Start of Raw data
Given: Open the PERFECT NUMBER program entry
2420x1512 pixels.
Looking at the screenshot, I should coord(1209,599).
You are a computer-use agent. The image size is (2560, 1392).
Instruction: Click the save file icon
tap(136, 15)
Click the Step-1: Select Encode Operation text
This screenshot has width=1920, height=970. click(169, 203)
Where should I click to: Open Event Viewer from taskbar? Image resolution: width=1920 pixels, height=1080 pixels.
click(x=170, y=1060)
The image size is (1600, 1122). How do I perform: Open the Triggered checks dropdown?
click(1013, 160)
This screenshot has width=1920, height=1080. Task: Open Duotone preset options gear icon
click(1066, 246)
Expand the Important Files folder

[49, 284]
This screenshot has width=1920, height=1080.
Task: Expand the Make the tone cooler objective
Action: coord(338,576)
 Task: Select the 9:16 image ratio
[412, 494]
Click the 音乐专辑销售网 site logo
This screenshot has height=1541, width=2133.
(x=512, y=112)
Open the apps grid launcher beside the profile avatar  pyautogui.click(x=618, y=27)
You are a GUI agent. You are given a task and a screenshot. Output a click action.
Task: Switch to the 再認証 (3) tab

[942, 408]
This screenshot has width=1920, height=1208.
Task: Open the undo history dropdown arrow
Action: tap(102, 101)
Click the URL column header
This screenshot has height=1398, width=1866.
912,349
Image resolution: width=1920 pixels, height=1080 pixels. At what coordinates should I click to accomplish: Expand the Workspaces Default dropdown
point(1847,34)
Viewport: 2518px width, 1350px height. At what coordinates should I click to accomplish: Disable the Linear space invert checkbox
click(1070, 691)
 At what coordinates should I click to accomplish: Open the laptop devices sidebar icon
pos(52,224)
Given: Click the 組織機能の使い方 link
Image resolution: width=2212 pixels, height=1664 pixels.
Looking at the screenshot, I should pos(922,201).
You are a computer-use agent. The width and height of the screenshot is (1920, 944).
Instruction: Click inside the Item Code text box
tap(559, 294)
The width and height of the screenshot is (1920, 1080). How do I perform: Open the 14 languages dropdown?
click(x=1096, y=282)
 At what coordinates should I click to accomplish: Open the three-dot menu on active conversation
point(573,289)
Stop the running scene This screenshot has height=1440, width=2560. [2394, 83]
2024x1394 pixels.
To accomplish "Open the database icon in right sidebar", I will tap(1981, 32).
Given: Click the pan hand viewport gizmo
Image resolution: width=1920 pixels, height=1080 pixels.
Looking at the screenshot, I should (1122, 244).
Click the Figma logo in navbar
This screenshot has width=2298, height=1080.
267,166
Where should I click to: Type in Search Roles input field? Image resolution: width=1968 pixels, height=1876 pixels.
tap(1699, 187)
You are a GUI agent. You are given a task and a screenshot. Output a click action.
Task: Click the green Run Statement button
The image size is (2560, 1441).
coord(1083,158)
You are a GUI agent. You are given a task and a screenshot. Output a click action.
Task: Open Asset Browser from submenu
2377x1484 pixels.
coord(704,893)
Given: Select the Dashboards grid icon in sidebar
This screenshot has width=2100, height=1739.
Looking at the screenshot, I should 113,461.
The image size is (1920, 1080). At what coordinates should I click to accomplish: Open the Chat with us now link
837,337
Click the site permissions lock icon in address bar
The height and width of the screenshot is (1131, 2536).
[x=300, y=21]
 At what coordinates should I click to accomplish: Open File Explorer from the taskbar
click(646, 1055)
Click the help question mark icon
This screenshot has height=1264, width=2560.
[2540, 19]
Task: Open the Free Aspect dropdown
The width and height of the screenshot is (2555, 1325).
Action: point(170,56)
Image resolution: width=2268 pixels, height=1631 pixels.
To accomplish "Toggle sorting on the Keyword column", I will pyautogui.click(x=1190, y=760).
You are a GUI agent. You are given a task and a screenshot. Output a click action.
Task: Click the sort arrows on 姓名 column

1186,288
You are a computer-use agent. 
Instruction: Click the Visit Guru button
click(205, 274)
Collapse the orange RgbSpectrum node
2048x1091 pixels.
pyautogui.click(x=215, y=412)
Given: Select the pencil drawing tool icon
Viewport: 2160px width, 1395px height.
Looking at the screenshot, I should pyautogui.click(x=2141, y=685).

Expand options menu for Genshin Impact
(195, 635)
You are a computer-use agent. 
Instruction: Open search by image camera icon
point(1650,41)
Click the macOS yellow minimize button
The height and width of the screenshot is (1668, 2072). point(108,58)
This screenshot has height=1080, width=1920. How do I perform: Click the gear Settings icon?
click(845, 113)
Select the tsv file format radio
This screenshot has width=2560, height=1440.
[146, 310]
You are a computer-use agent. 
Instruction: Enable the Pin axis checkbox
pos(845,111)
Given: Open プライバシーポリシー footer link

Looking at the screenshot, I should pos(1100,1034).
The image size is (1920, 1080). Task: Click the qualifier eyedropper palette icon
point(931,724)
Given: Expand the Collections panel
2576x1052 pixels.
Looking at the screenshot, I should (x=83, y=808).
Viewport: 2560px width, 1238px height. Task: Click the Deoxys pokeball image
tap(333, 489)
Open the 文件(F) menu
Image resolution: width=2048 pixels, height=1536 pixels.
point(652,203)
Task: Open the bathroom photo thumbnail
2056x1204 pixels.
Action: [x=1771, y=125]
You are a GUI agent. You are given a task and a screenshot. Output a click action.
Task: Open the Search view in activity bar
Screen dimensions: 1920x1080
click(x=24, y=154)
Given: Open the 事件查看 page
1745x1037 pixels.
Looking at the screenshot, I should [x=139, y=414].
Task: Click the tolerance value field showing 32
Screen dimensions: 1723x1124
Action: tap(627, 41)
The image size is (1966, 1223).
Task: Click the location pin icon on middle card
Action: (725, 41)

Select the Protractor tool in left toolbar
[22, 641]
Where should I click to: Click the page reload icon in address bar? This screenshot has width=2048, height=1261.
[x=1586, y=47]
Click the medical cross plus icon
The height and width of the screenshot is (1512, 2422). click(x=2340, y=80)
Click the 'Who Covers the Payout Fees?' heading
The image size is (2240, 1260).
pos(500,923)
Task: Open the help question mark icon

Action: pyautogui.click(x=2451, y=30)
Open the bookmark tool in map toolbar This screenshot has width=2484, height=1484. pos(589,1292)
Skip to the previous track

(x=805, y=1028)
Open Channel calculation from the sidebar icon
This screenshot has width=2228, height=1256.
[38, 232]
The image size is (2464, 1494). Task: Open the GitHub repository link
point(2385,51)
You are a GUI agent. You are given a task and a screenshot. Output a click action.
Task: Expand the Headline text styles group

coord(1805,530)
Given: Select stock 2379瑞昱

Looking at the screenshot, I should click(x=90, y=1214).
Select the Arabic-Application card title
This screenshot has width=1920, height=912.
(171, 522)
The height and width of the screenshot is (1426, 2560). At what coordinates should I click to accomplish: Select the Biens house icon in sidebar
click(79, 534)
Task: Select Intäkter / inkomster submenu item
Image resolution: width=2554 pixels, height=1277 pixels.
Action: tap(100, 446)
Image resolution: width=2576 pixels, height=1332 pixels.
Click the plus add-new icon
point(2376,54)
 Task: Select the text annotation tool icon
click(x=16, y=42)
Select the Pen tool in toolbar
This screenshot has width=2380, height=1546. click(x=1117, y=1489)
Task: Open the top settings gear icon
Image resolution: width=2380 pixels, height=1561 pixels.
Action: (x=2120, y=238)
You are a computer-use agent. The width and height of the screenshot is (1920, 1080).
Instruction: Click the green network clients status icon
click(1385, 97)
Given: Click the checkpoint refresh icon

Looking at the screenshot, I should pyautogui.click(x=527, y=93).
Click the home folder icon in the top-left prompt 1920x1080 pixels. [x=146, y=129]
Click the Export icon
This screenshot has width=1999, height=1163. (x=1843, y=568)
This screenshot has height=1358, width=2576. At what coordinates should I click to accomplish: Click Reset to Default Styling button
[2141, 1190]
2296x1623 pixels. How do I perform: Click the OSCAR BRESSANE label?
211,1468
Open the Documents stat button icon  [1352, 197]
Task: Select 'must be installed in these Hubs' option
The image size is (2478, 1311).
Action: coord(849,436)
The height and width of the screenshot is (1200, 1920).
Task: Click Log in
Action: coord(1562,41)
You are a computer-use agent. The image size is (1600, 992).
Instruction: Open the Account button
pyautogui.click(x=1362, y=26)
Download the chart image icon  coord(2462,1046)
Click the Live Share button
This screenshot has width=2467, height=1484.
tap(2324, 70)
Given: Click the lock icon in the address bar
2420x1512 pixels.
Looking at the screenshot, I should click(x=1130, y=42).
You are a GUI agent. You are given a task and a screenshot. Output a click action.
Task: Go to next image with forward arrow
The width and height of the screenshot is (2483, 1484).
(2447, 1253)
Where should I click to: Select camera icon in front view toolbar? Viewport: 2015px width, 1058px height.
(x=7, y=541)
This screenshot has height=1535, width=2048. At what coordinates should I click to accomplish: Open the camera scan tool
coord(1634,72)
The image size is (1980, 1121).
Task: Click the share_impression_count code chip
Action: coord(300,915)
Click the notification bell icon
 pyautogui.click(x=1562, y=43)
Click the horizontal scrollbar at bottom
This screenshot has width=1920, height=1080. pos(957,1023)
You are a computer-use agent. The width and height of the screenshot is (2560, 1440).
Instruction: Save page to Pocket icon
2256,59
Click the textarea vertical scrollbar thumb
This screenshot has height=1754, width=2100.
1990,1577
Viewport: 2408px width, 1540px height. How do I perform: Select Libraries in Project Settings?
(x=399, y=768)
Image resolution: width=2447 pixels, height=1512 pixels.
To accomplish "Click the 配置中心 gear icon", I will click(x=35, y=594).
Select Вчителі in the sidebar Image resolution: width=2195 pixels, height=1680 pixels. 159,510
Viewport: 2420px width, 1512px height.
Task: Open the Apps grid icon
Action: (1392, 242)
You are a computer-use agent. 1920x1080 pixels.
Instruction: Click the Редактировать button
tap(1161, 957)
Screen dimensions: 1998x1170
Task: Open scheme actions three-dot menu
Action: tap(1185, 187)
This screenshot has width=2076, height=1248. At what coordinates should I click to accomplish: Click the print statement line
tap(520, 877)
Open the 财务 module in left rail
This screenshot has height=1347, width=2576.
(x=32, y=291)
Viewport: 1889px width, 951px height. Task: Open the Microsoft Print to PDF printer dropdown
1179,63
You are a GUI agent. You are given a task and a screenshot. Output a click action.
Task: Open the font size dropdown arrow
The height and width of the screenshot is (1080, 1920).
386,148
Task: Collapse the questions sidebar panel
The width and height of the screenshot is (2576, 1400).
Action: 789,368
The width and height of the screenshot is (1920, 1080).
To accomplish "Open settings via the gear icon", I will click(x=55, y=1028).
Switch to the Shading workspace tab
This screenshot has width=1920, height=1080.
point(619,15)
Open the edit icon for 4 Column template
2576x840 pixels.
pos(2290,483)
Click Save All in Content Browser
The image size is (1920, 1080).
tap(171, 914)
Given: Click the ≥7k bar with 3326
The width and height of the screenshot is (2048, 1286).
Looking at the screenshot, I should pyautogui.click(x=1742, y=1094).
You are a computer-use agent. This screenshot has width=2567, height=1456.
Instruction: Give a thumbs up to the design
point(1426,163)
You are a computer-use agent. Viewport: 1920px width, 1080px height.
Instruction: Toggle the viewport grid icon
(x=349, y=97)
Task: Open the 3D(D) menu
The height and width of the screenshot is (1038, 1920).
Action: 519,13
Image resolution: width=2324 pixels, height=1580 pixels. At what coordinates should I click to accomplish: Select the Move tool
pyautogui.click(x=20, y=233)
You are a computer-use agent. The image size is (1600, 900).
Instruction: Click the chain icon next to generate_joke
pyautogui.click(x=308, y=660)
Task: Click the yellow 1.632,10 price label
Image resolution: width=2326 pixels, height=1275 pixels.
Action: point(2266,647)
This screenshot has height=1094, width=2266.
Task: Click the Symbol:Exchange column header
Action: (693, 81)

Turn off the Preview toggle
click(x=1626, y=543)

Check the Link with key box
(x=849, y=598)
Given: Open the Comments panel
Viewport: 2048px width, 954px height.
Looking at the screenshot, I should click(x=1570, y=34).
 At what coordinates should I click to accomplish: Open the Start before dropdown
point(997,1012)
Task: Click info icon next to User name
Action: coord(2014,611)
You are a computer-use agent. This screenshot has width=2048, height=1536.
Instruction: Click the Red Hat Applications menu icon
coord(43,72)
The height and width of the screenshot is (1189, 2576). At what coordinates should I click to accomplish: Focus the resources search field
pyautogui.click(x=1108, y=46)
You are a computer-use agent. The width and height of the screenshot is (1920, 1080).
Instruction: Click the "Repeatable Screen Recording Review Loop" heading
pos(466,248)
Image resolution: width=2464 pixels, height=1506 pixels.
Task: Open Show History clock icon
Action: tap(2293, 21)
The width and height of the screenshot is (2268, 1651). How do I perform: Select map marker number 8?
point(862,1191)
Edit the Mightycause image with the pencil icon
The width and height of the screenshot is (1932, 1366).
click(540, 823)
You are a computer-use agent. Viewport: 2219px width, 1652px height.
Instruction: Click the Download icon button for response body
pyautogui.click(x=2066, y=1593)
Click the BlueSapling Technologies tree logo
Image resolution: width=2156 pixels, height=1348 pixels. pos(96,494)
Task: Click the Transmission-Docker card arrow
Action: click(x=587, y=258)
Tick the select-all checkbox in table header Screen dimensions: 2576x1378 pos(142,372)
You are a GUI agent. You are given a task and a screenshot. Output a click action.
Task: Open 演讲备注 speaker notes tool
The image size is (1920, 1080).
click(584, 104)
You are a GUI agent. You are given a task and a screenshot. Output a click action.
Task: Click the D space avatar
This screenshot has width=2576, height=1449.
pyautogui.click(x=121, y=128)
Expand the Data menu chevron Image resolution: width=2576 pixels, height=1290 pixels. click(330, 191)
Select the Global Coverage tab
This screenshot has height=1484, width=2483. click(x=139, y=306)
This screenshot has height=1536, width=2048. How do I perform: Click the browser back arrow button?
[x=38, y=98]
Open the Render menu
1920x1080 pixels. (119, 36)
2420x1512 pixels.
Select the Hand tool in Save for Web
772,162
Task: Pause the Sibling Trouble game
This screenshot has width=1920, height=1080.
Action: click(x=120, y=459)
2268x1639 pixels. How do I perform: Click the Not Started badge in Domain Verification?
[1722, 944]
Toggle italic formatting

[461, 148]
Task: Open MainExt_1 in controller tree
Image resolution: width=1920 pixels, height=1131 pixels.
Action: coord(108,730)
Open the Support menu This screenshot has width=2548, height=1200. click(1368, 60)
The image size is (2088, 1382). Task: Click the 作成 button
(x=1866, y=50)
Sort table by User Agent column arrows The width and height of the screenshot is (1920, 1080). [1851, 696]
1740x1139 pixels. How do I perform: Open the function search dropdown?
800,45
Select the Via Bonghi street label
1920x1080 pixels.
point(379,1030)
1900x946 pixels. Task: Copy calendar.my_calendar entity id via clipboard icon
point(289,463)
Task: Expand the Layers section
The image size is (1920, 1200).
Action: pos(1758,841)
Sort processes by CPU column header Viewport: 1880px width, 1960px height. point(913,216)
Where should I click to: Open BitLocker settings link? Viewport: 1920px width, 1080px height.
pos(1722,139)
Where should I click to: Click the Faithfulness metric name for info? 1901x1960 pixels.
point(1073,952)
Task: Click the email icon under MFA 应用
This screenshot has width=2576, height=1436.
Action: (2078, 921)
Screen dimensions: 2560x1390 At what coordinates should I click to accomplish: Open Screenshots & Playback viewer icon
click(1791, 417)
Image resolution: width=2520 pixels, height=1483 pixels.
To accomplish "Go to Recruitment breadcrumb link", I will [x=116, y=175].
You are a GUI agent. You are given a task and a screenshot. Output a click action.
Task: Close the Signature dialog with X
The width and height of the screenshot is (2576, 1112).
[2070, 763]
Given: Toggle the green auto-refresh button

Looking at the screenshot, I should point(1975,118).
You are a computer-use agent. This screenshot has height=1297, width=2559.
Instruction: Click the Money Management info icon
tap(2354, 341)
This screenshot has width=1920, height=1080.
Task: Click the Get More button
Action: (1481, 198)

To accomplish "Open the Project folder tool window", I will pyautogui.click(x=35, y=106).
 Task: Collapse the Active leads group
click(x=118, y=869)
End of Raw data
• _Work instruction_
Please give back exactly the lines of this listing beginning at the line with "Switch to the Shading workspace tab" and ending with the line with "Task: Click the yellow 1.632,10 price label", both included, and nothing else.

• _Solution to the problem_
Switch to the Shading workspace tab
This screenshot has width=1920, height=1080.
point(619,15)
Open the edit icon for 4 Column template
2576x840 pixels.
pos(2290,483)
Click Save All in Content Browser
The image size is (1920, 1080).
tap(171, 914)
Given: Click the ≥7k bar with 3326
The width and height of the screenshot is (2048, 1286).
Looking at the screenshot, I should pyautogui.click(x=1742, y=1094).
You are a computer-use agent. This screenshot has width=2567, height=1456.
Instruction: Give a thumbs up to the design
point(1426,163)
You are a computer-use agent. Viewport: 1920px width, 1080px height.
Instruction: Toggle the viewport grid icon
(x=349, y=97)
Task: Open the 3D(D) menu
The height and width of the screenshot is (1038, 1920).
Action: 519,13
Image resolution: width=2324 pixels, height=1580 pixels. At what coordinates should I click to accomplish: Select the Move tool
pyautogui.click(x=20, y=233)
You are a computer-use agent. The image size is (1600, 900).
Instruction: Click the chain icon next to generate_joke
pyautogui.click(x=308, y=660)
Task: Click the yellow 1.632,10 price label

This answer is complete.